ゆっくりと見上げると、森の中の様。それは、ゾウに生えていた植物達だ。
(助かった…のかな…)
とりあえずは天国では無さそうだ。
となると、みんなは?
そう重い体を起こした。
「あ!気が付いた!」
ぱあっと笑顔の人はオレンジのロングヘアのお姉さん。
「…?」
「どこにいたか覚えてる?」
「えっと…ゾウの都市部で…襲撃してきた奴らと闘ってた…」
「毒ガスを撒かれたのは、覚えてるかしら」
「はい…」
「それを吸って倒れていたのよ。良かった、目が覚めて!アンタトラ男のとこの─」
1箇所、
「トラ男?」
「トラファルガー・ローよ!」
「あぁ、キャプテン…あっ!!」
やっと気づいた。
「ナミ…さん…!」
「ええ、そうよ。会ったことあったかしら?」
「いや、手配書で…」
「そういうアンタも、"水刃のミヤビ"でしょ?相当強いのにやられちゃってたのね」
「毒に耐性はないので…」
「それにしても…トラ男のとこにこんな子がね…手配書よりも可愛いわね…」
ニヤニヤ、楽しそうに笑っている。
ナミさんって手配書だとひたすらいい女って感じなのに、こんなにいろんな表情するんだ。
泥棒猫かぁ…ハートまで奪われそうだ、女だけども。
「少ししたらチョッパー来るから!もうちょっと寝てて!」
「わ、分かった」
素直に大人しくなる。
麦わらの一味が来てたのか。
それにチョッパーは確か船医だったはず。
助かった。そう思った瞬間、みんなの無事も確信してぶわ、と視界が滲んだ。
「どうしたの?どこか痛い?」
「…ありがとう…!みんなのこと、助けてくれて…!」
「…辛かったわね。もう大丈夫よ」
ナミさんに抱きつくと優しく頭を撫でてくれた。
「おーい!ナミー!」
「!チョッパーの声ね」
てててて、とチョッパーが登場してくる。
「あ!気が付いたんだな!でもまだ安静にしてろよ!」
ピシッと言い放つ言葉にキャプテンを思い出す。
もうしばらく前の事だ。
「分かった…」
「横になってくれ。

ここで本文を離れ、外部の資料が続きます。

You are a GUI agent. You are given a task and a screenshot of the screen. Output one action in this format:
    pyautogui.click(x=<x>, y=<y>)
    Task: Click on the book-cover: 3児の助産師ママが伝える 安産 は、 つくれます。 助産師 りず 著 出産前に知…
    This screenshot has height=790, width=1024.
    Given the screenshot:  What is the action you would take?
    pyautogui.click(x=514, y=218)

バイタル見ていくぞ」
声を聞いて思い出す。多分意識が落ちる前に声を掛けてくれたのはチョッパーだ。
「ありがとう、…チョッパー…」
「なんでおれのこと知ってるんだ!?」
「手配書で…」
「!!…う、嬉しくねェぞ、コンニャロがァ!」
えっへっへっと笑い出すチョッパーに、早く診てあげなさいとナミさん。
そうか、師匠はこんな人たちと冒険しているんだな。
うちとは違う暖かさがある。
チョッパーが私を診てる間に仲間たちが目を覚まし始めた。ベポは泣いてナミさんに抱きついてる。
良かった、そう思って私は再び目を瞑った。